_Task details_
Starting with the line that includes "At what coordinates should I click to accomplish: Select", write out every remaining line of the records below exactly as it appears, leaving out any images.

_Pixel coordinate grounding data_
☆ ☆ ☆ ☆ ☆ ☆ ☆

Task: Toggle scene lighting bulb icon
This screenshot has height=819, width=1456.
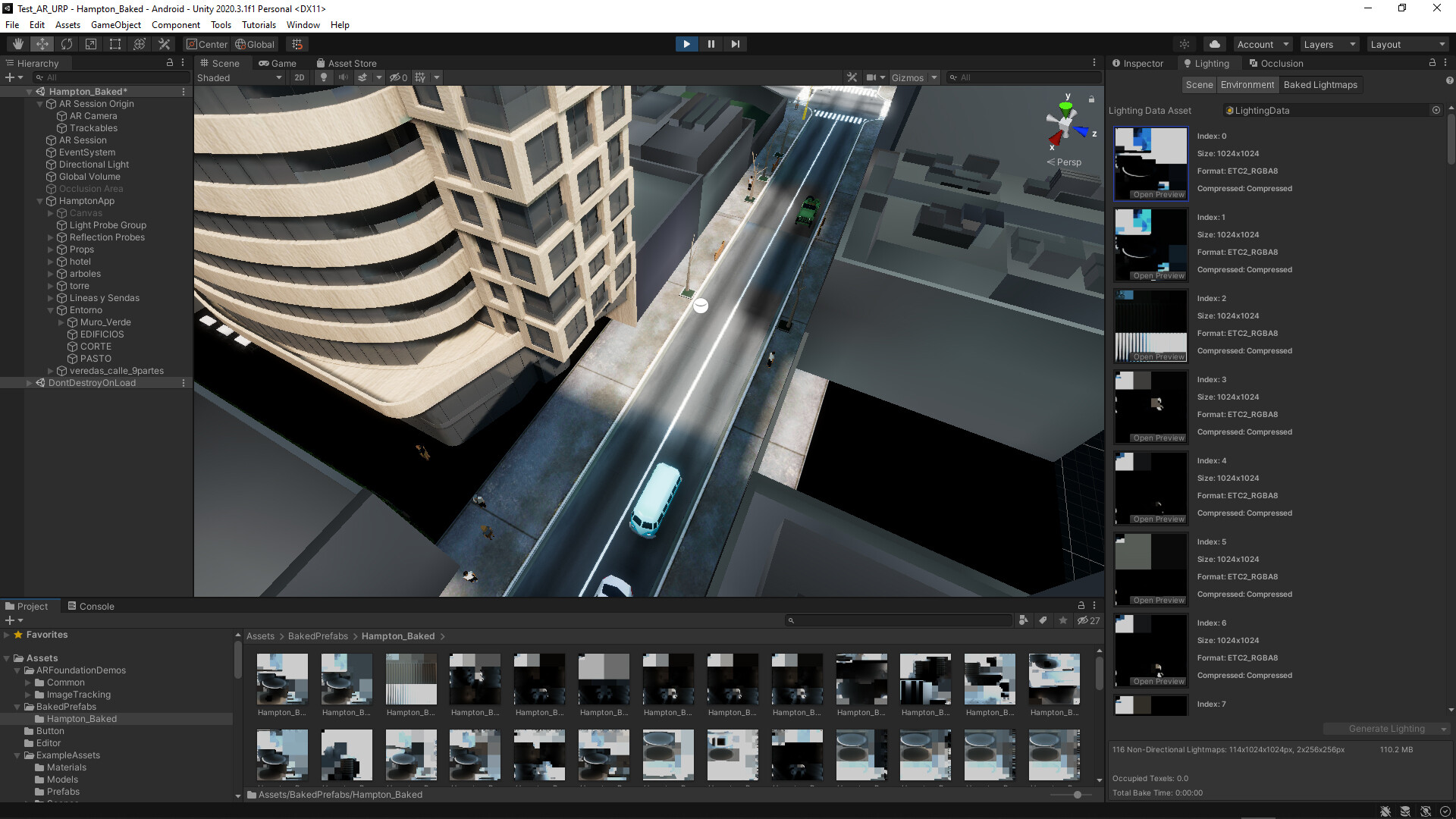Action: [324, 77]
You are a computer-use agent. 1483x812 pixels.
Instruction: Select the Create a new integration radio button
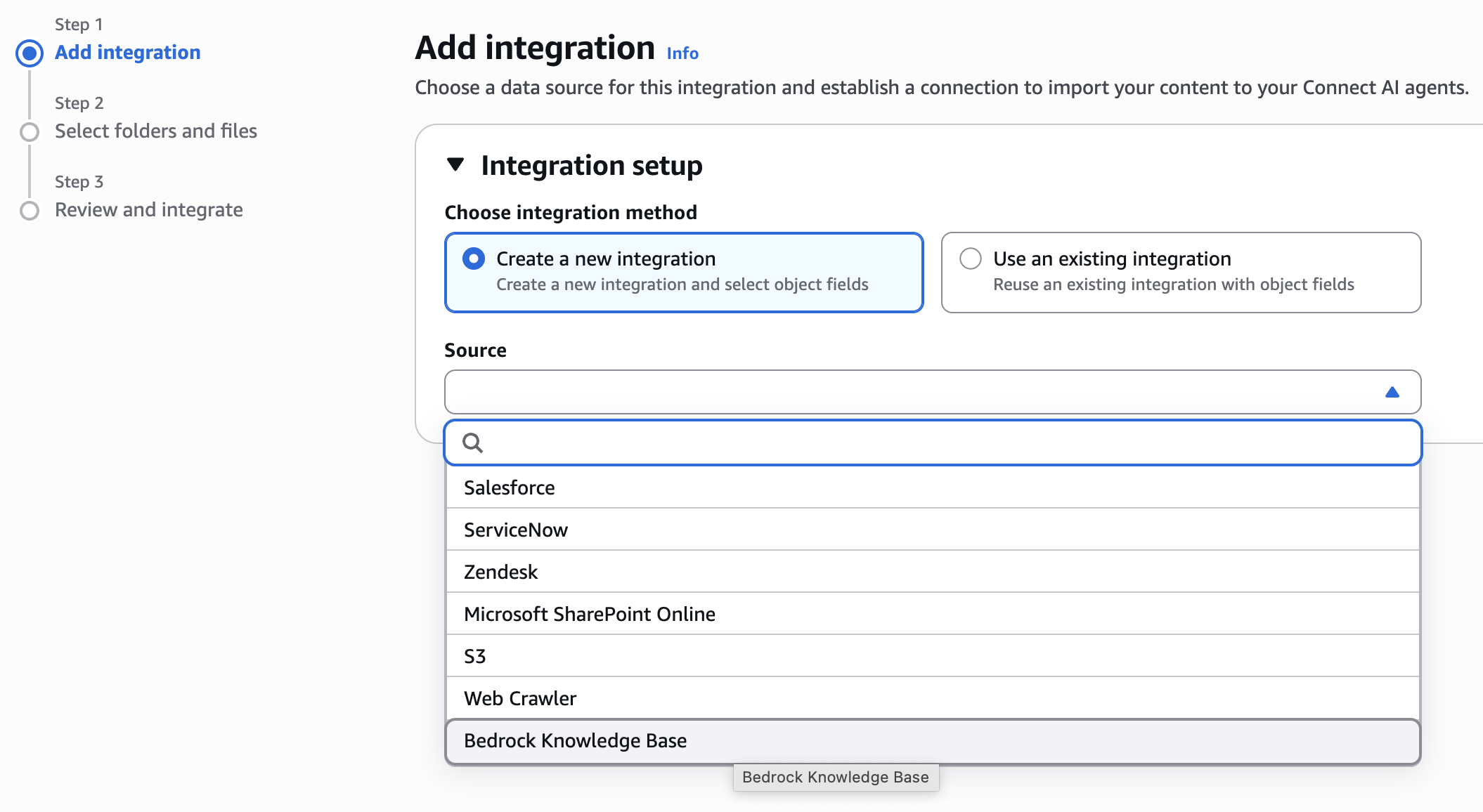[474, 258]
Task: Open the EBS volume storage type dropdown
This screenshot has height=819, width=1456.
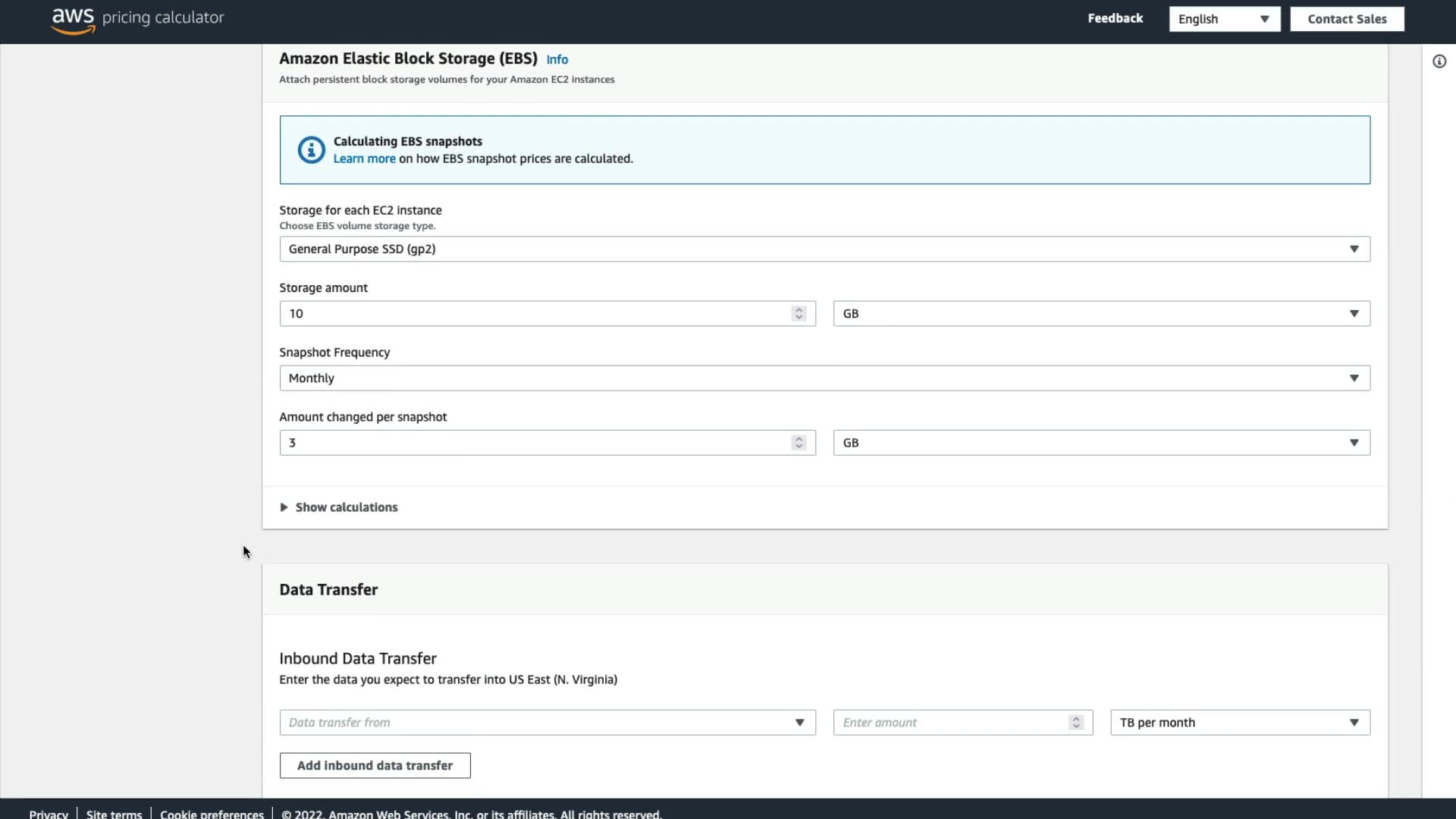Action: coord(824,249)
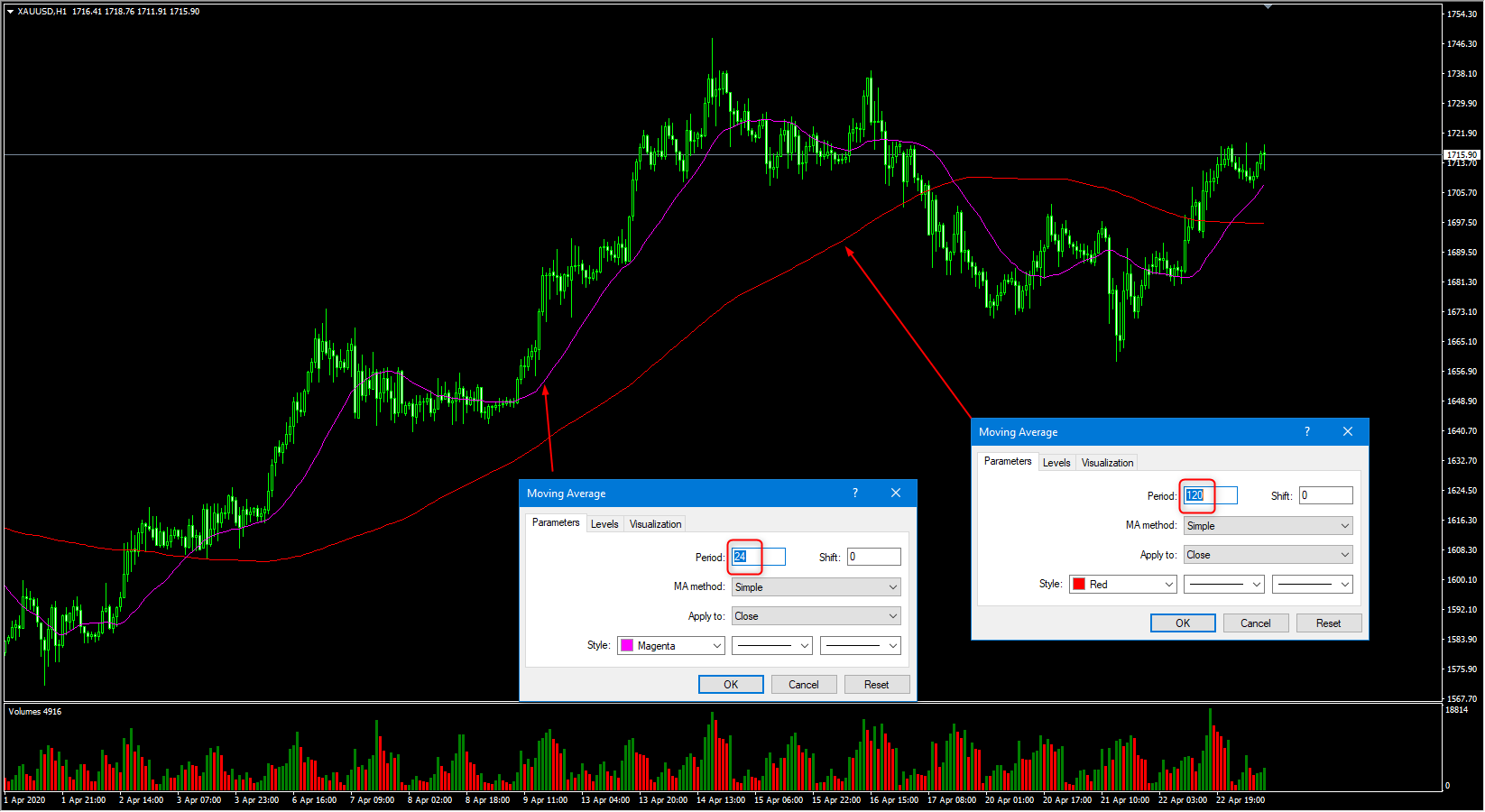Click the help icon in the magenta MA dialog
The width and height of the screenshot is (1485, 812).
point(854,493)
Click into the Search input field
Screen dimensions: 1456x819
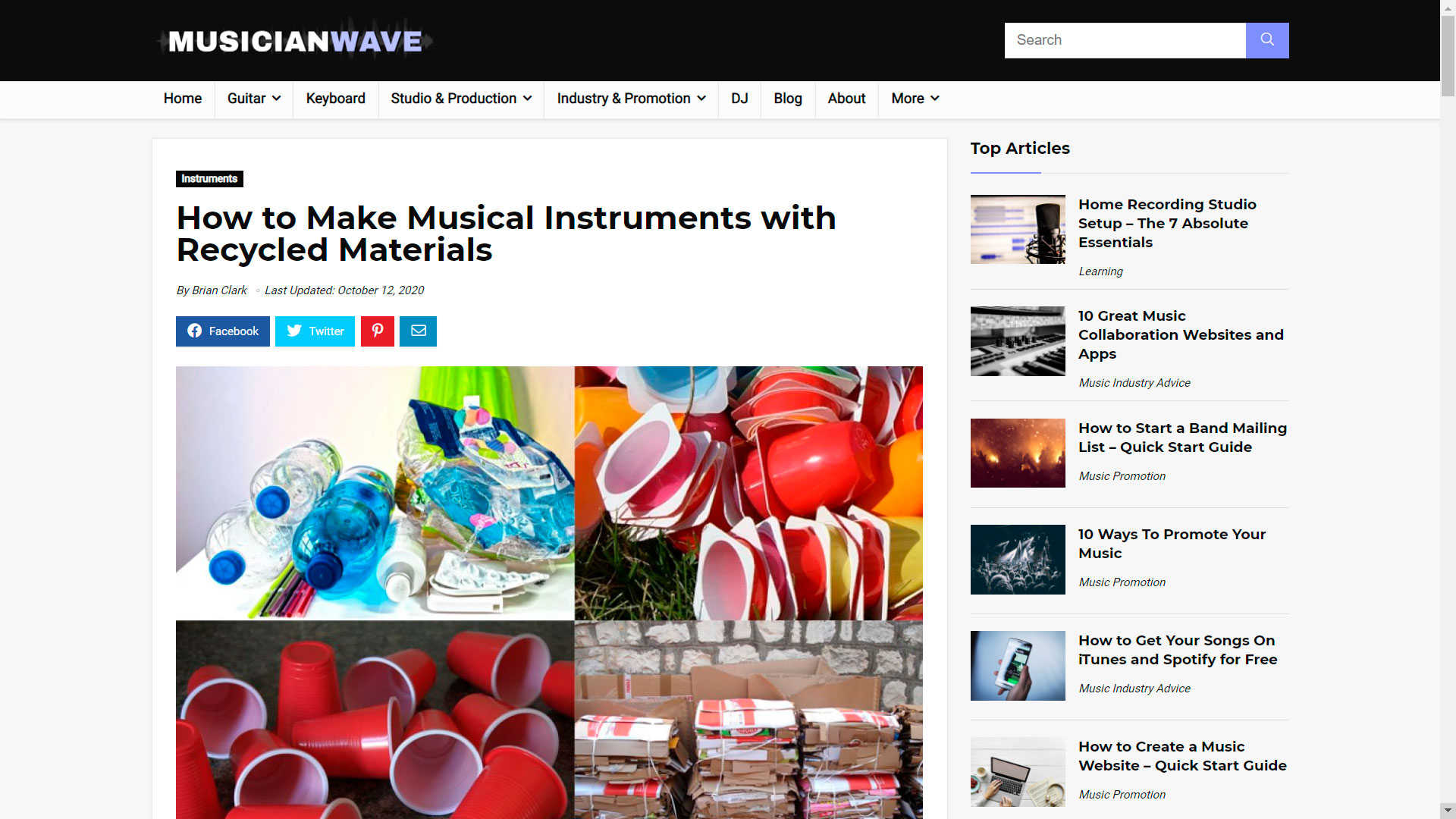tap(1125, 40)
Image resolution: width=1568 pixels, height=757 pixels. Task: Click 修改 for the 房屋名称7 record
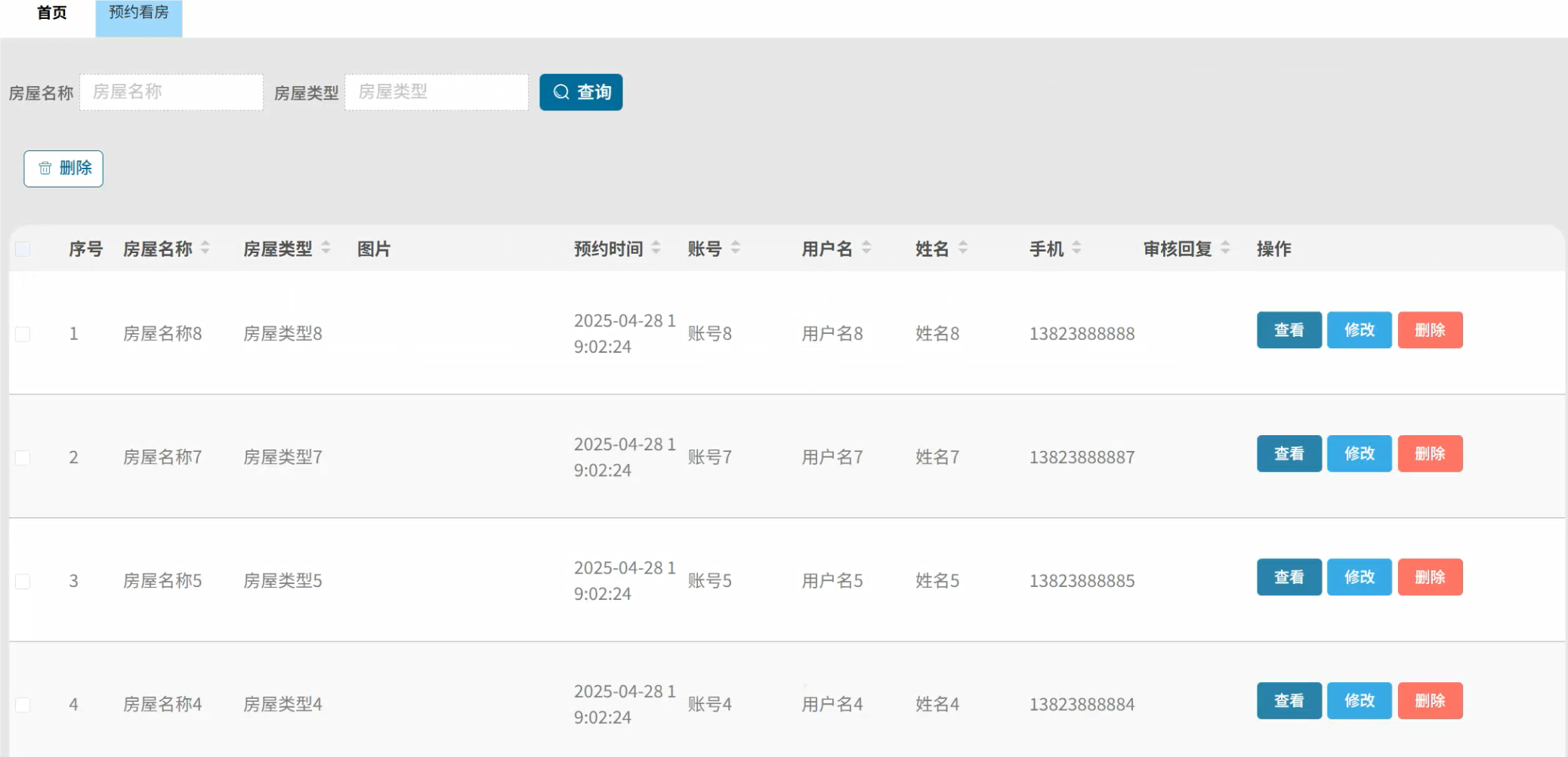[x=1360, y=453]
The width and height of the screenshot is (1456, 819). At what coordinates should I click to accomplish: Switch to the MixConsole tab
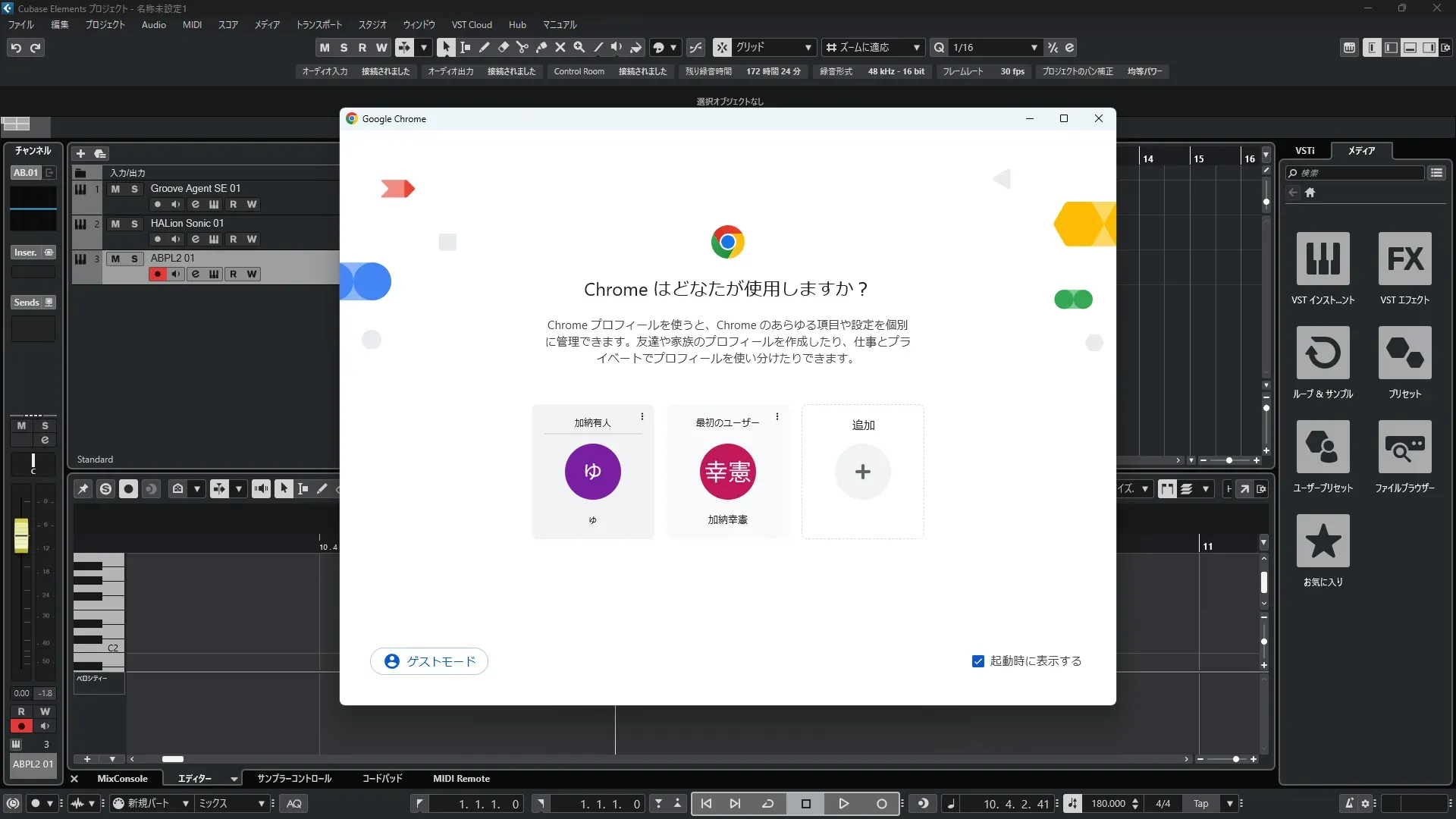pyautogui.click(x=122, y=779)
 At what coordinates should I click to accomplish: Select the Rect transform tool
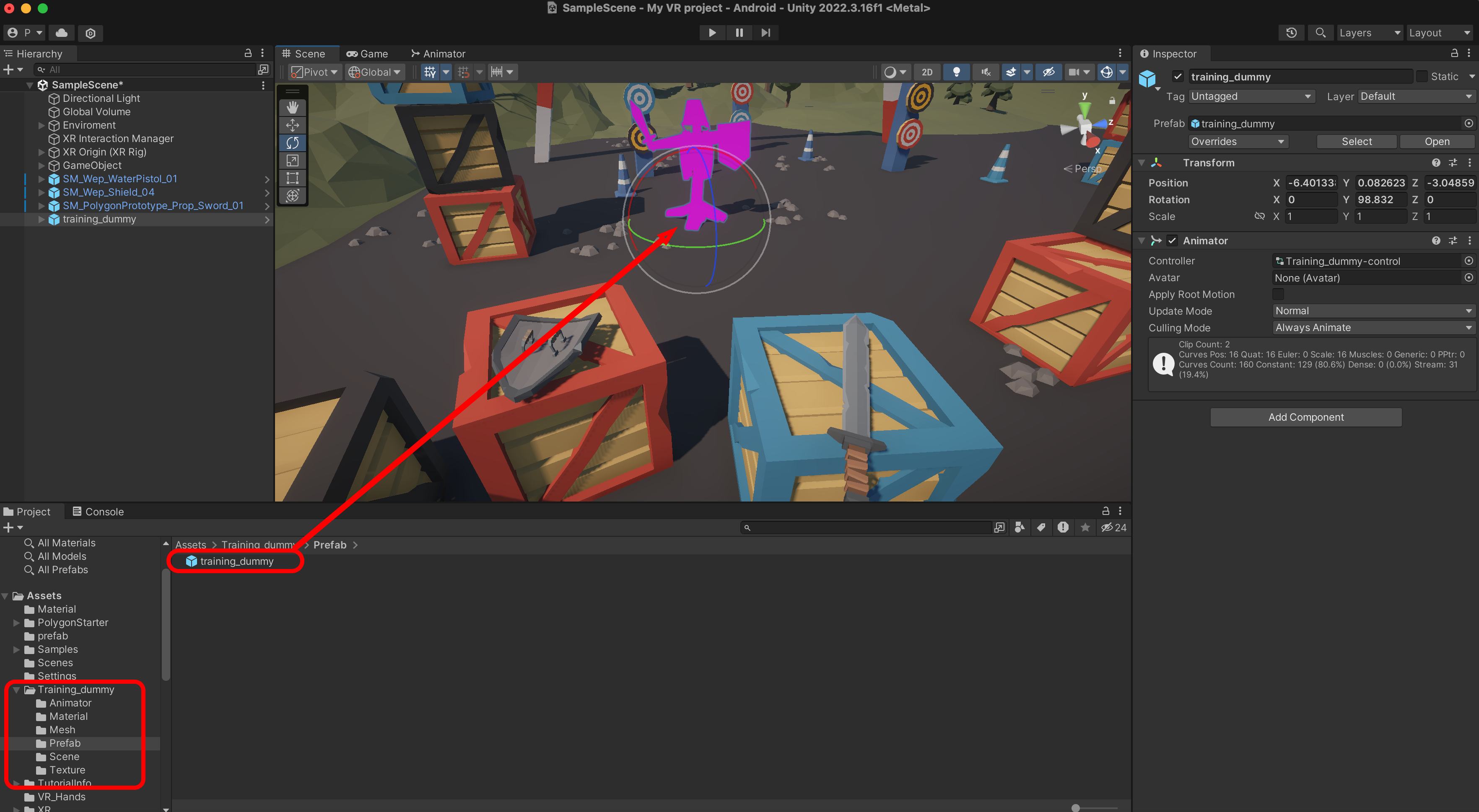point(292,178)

☆ ☆ ☆ ☆ ☆ ☆ ☆

_Solved exercise_
 At what coordinates should I click to accomplish: Select the Rect transform tool
point(292,178)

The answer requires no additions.